Mencari Berita Terbaru Dan Terhangat

Ratusan anggota Al Qaeda tewas saat pasukan pimpinan AS melancarkan serangan di Afghanistan timur

4 min read
Ratusan anggota Al Qaeda tewas saat pasukan pimpinan AS melancarkan serangan di Afghanistan timur

Komandan Operasi Anaconda AS mengatakan ratusan pejuang Taliban dan Al Qaeda tewas dalam pertempuran sengit yang berlanjut Rabu ketika pasukan koalisi pimpinan AS melancarkan serangan mereka ke pegunungan terjal di Afghanistan timur – memasuki setidaknya satu kompleks gua.

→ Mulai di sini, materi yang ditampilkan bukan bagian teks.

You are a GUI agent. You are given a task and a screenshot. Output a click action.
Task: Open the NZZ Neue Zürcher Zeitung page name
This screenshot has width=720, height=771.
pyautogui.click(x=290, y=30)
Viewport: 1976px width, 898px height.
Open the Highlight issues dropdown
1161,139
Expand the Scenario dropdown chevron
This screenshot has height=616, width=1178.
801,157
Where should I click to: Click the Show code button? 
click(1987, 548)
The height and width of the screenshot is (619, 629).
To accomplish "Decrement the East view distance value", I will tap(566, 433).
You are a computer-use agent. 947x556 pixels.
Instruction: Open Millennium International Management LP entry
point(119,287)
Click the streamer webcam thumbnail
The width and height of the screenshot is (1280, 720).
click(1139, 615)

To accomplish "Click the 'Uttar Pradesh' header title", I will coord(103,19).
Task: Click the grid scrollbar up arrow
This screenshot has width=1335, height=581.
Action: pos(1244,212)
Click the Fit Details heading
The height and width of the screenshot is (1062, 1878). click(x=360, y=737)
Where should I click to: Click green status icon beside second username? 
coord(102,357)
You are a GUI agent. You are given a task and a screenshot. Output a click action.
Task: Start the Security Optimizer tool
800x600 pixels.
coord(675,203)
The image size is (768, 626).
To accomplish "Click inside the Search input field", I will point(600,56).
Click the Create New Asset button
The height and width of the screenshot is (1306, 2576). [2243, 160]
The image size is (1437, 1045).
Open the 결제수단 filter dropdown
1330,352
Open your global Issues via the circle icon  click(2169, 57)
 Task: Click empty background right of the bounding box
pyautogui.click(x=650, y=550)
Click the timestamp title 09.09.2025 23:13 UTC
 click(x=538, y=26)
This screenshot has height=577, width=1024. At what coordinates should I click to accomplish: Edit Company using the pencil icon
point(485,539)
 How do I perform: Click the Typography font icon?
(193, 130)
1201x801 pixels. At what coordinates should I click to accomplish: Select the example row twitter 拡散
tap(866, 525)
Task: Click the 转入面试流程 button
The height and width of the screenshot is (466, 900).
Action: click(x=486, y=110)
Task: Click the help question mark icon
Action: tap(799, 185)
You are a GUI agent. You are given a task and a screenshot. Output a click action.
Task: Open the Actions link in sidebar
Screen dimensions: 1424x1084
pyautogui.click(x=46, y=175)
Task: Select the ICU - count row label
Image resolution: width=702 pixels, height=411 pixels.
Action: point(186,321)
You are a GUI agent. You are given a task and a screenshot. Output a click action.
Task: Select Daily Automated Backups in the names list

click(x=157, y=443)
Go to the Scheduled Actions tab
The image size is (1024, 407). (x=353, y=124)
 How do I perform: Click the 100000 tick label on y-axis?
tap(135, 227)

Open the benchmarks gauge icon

“Kami menangkap beberapa ratus dari mereka dengan RPG (granat berpeluncur roket) dan mortir saat hendak berperang. Badan kami menghantam mereka hari ini dan membunuh ratusan orang tersebut,” kata Mayjen Frank L. Hagenbeck, komandan operasi di dekat Gardez, 120 kilometer sebelah selatan ibu kota Kabul.

Pasukan AS di wilayah tersebut mengatakan sebanyak 800 pejuang oposisi terlihat bergerak menuju pertempuran sejak operasi pimpinan AS diluncurkan pada hari Sabtu.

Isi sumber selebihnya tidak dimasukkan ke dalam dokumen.